Pope Francis reflected today on the joy of the Christian life, specifically, the awareness that Christ came to save us.
He celebrated his habitual morning Mass in the Domus Sanctae Marthae with the eight cardinals who he has chosen to be his advisory council. The council is meeting these days at the Vatican.
Vatican Radio reported that the Holy Father’s homily was drawn from the First Reading, from Chapter 8 of Nehemiah, which describes the people’s rejoicing as Ezra read from the Book of the Law.
The People of God, he said, “had the memory of the Law, but it was a distant memory.” The recovery of the Law brought them “the experience of the closeness of salvation.”
“This is important not only in the great moments in history, but also in the moments of our life: we all have the memory of salvation, everyone. I wonder, though: is this memory close to us, or is it a memory a bit far away, spread a little thin, a bit archaic, a little like a museum [piece]… it can get far away [from us]… and when the memory is not close, when we do not experience the closeness of memory, it enters into a process of transformation, and the memory becomes a mere recollection.”
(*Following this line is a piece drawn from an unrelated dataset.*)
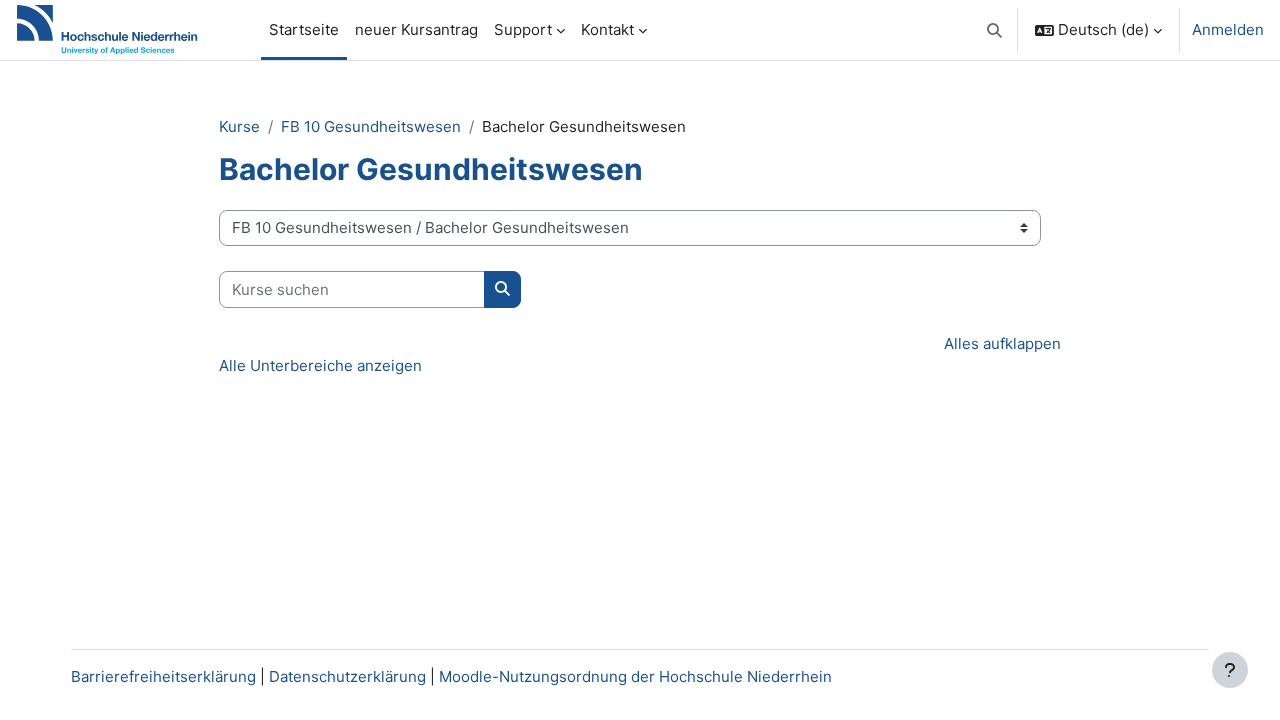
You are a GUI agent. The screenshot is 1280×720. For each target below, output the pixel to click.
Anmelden (1228, 29)
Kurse (239, 126)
When memory is distant, Francis added, “it is transformed into recollection, but when it comes near, it turns into joy, and this is the joy of the people.” This, he continued, constitutes “a principle of our Christian life.” When memory is close, said Pope Francis, “it warms the heart and gives us joy.”:
“This joy is our strength. The joy of the nearness of memory. Domesticated memory, on the other hand, which moves away and becomes a mere recollection, does not warm the heart. It gives us neither joy nor strength. This encounter with memory is an event of salvation, it is an encounter with the love of God that has made history with us and saved us. It is a meeting of salvation – and it is so wonderful to be saved, that we need to make feast.”
The Church, said Pope Francis, has “[Christ’s] memory”: the “memory of the Passion of the Lord.” We too, he said, run the risk of “pushing this memory away, turning it into a mere recollection, in a rote exercise.”
“Every week we go to church, or perhaps when someone dies, we go to the funeral … and this memory often times bores us, because it is not near. It is sad, but the Mass is often turned into a social event and we are not close to the memory of the Church, which is the presence of the Lord before us. Imagine this beautiful scene in the Book of Nehemiah: Ezra who carries the Book of Israel’s memory and the people once again grow near to their memory and weep, the heart is warmed, is joyful, it feels that the joy of the Lord is its strength – and the people make a feast, without fear, simply.”
“Let us ask the Lord,” concluded Pope Francis, “for the grace to always have His memory close to us, a memory close and not domesticated by habit, by so many things, and pushed away into mere recollection.”